Segment Open
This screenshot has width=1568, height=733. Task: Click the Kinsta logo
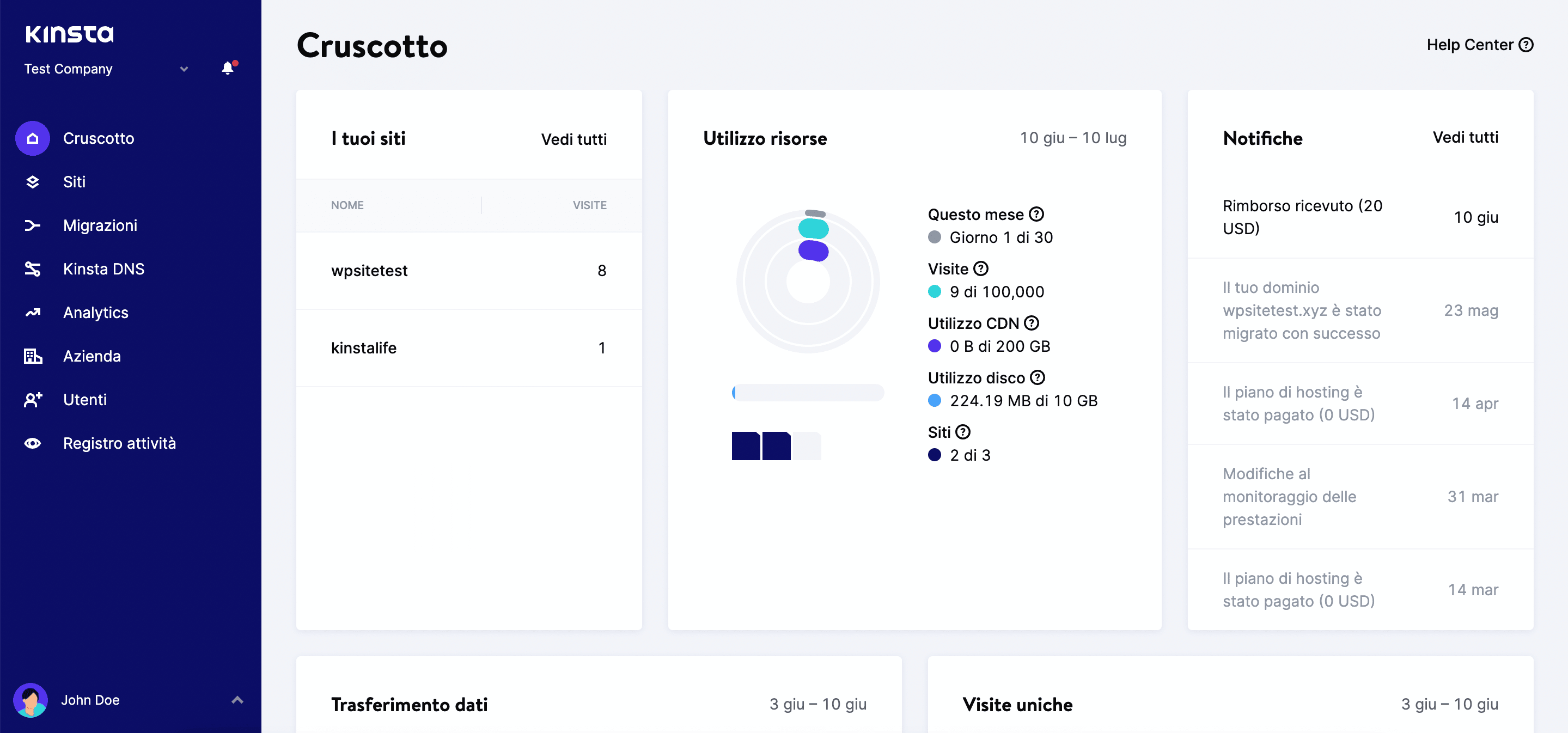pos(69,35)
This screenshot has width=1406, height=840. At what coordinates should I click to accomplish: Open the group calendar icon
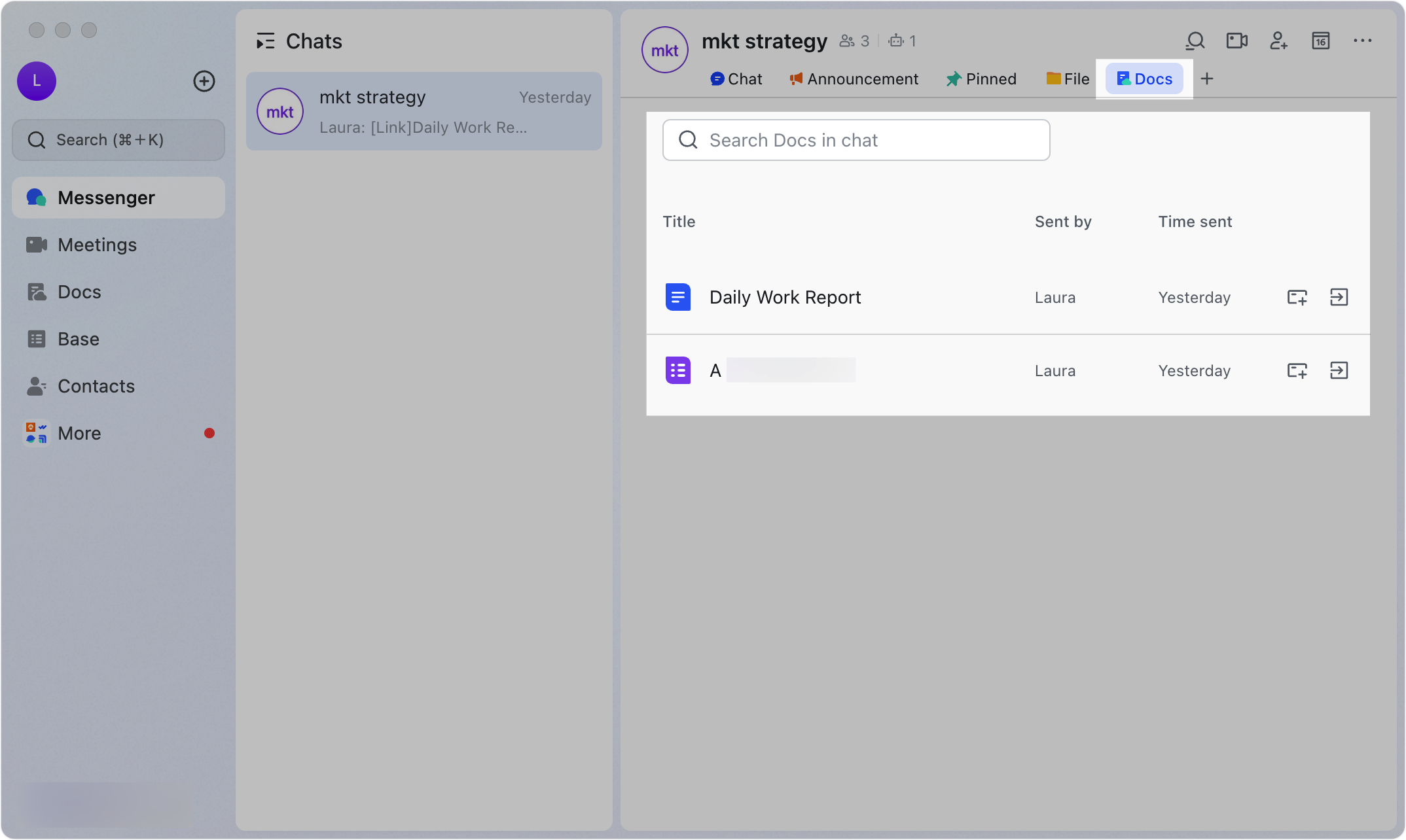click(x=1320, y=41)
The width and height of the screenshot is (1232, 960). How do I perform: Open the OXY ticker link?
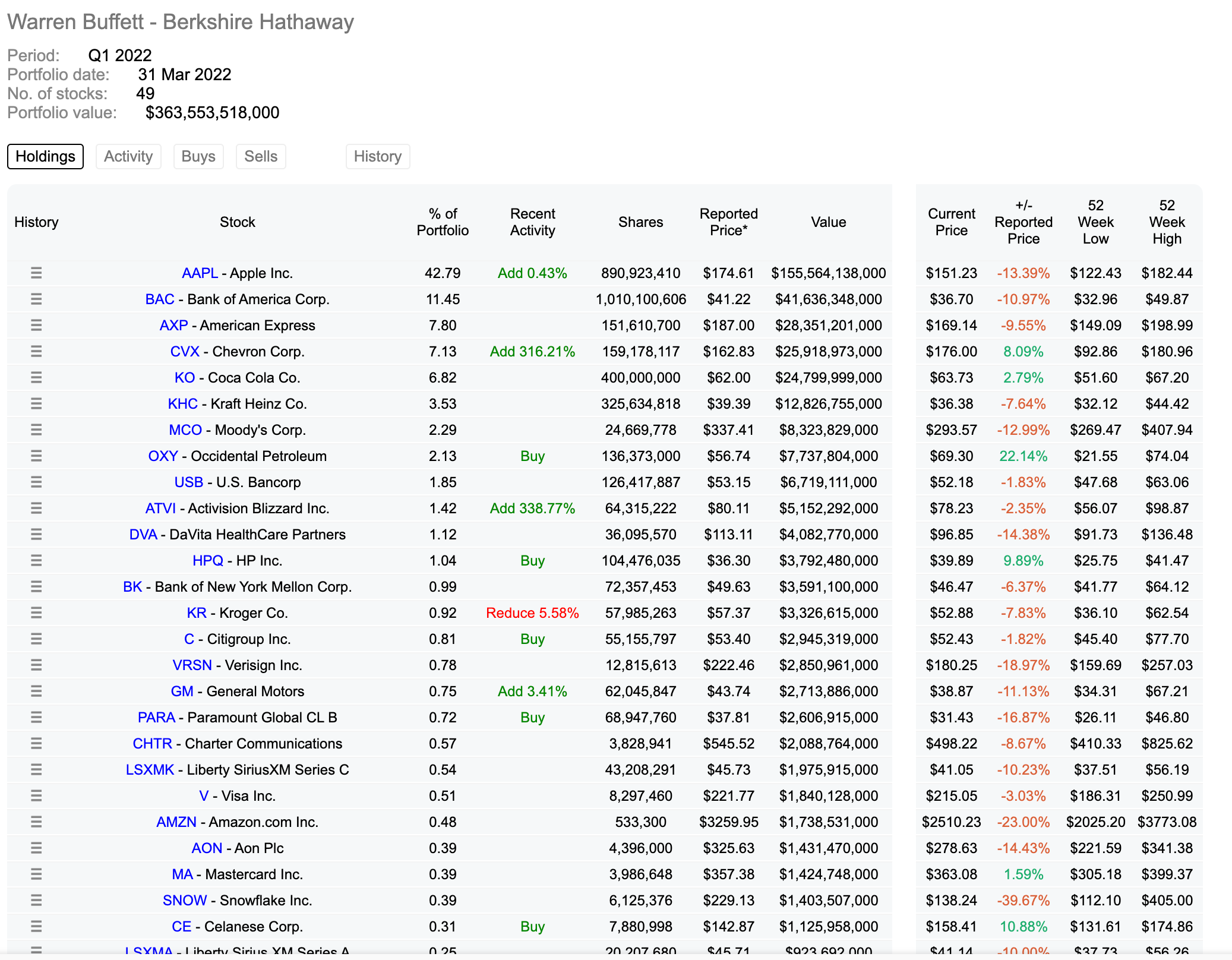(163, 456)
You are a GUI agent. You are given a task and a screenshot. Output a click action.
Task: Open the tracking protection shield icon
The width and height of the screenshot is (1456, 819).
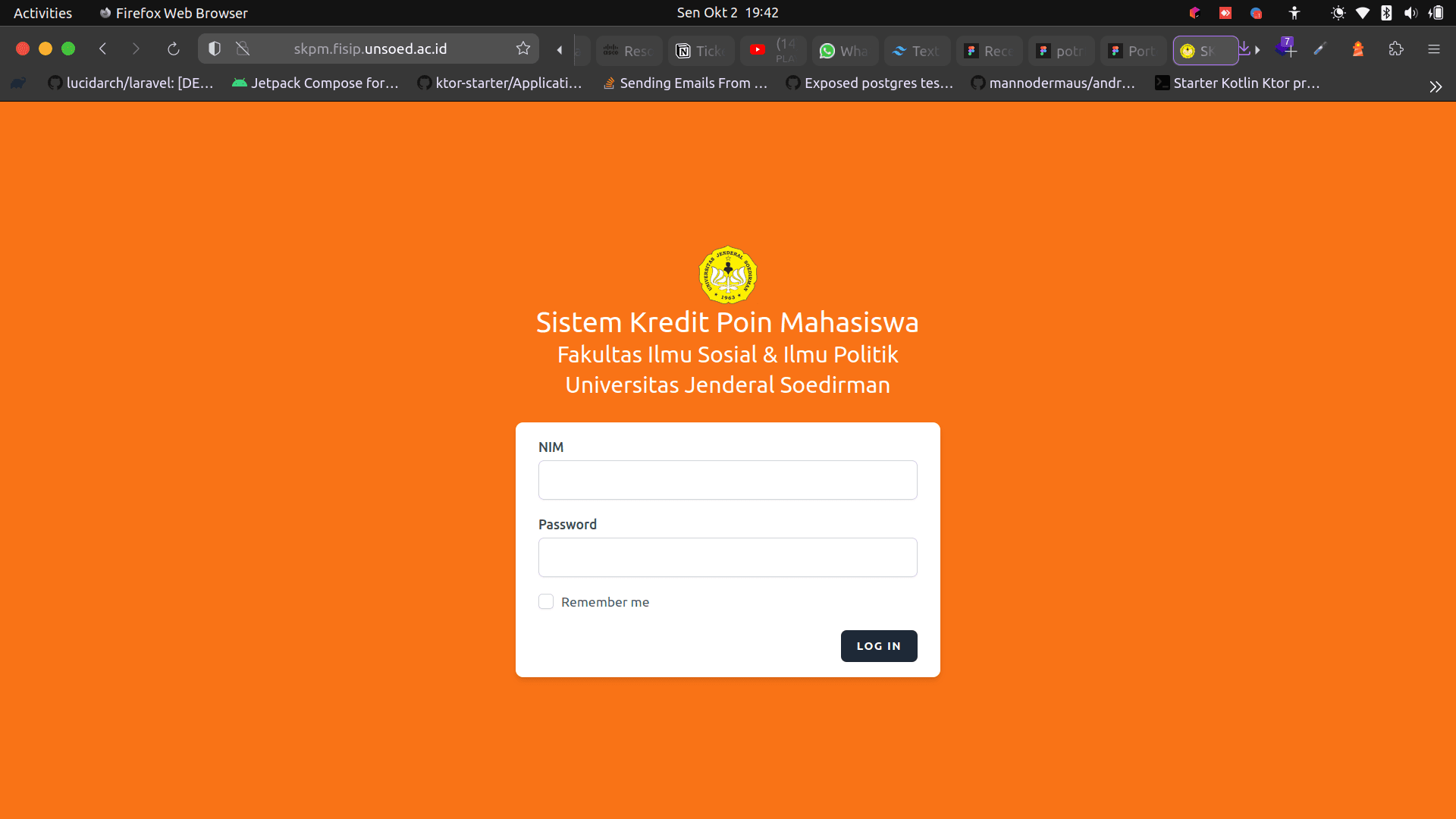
Segment Closed
_WORK ITEM:_ Each record above must be retyped exactly. Omit the pictures.

_COMPLETED EXERCISE:_
This screenshot has width=1568, height=733. Task: Click the Kinsta logo
pos(69,35)
This screenshot has width=1406, height=840. At what coordinates should I click to accomplish: Open the group calendar icon
click(x=1320, y=41)
The width and height of the screenshot is (1232, 960). How do I perform: Open the OXY ticker link?
(163, 456)
You are a GUI agent. You are given a task and a screenshot. Output a click action.
Task: Open the tracking protection shield icon
The width and height of the screenshot is (1456, 819).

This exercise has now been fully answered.